Pick out each line in the listing that contains the string "screenshot" and copy those lines.

__EXCERPTED DATA__.

--

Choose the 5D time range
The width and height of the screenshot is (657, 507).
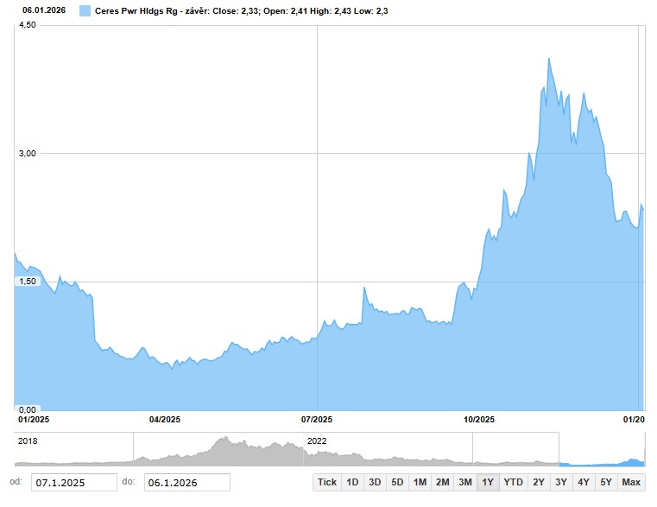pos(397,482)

--

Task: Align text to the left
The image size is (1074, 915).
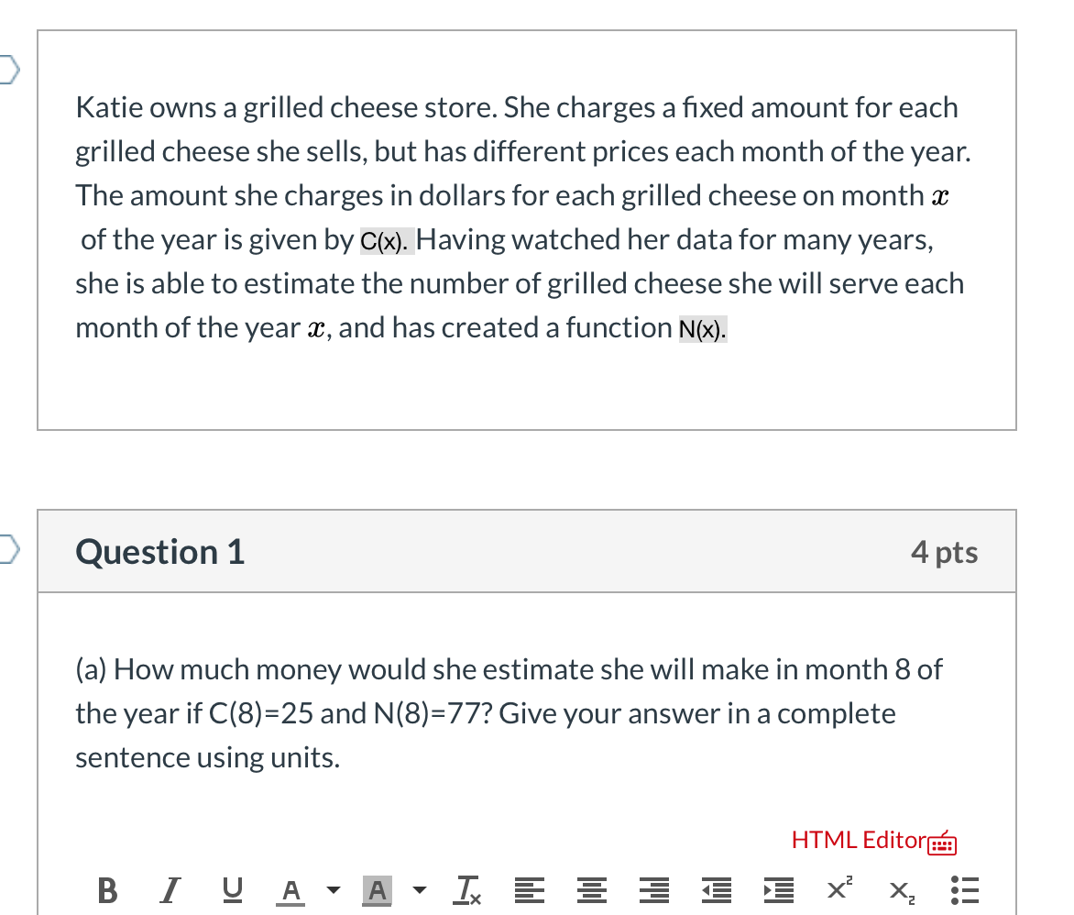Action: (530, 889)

--

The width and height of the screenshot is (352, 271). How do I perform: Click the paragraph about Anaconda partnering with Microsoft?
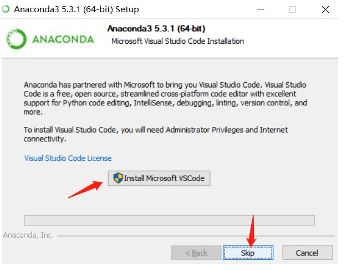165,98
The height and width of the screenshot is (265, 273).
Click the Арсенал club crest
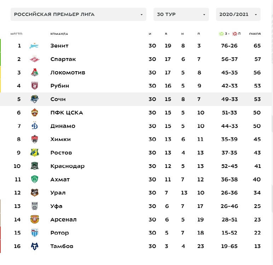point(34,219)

--

__TASK SOLUTION__.
The width and height of the screenshot is (657, 507).
The width and height of the screenshot is (352, 271). How do I perform: Click the paragraph about Anaconda partnering with Microsoft?
The height and width of the screenshot is (265, 273).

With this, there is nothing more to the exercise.